空海を祖とする真言宗では、大日如来を祀る。
つまり、宇宙の根本を示す曼荼羅の中央に描く。
最澄を祖とする天台宗では、釈迦如来が中心である。
この違いは、二人が学んだ中国の宗派(寺院)が異なることによる。
天台宗は法華教を根本経典としており、のちに法然が分かれて浄土宗を開く。
彼は、阿弥陀如来を信仰した。
その後、親鸞の浄土真宗を開くのだが、ともに阿弥陀如来を信仰し「南無阿弥陀仏」と唱えれば誰でも成仏できると教える。

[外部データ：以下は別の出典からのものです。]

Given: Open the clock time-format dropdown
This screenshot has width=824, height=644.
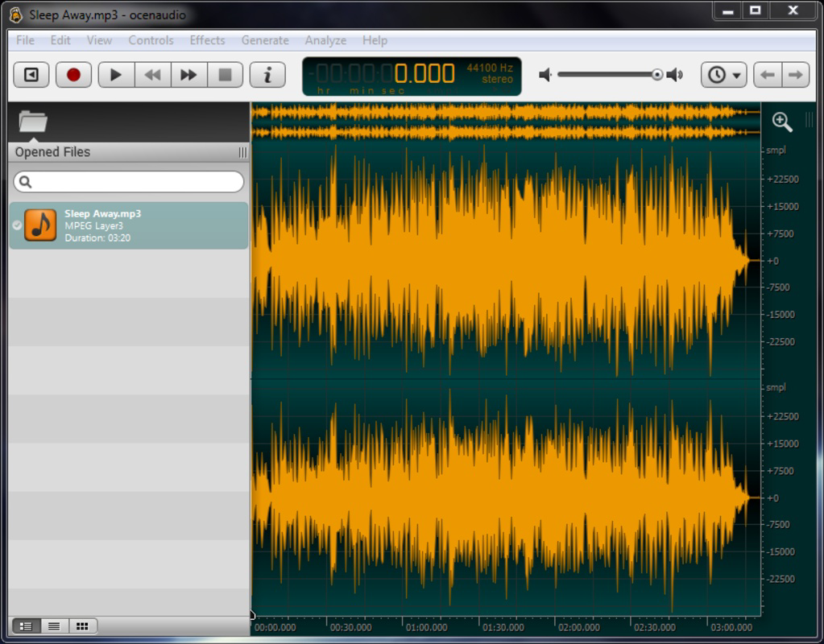Looking at the screenshot, I should click(723, 74).
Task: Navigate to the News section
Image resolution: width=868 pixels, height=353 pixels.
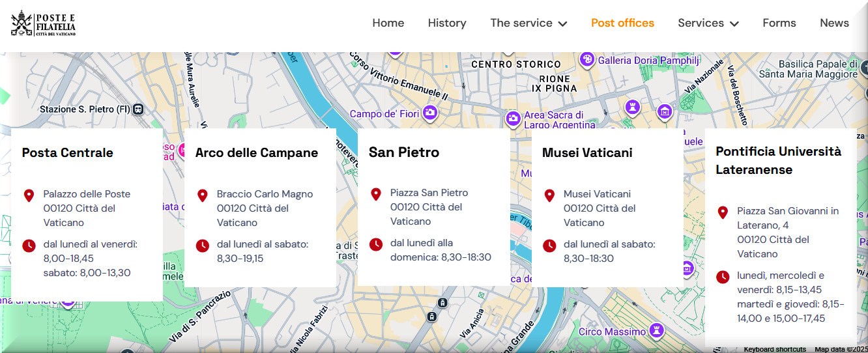Action: click(834, 23)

この流れに位置するのが、一遍が唱えた時宗(時衆)である。
この宗派はもっと寛容で、阿弥陀如来の信仰は問わない。
ただ「南無阿弥陀仏」と念仏を唱えてお札を祀るだけでよい。
いい加減と言えばそうだが、難しい教義を説かないので、多くの貧しい民衆が信者となった。
調べてみると、時宗の寺も結構全国にあるようだ。
こうしたお寺を訪れると、時代の流れを感じる。
最近は、救われない時代となってきた気がする。
皆が自分のことしか語らないようになり、詭弁を弄するようになってきた。
傲慢な政治家や経済評論家が増えてきて、誠実な説明や簡明な表現がおろそかにされている。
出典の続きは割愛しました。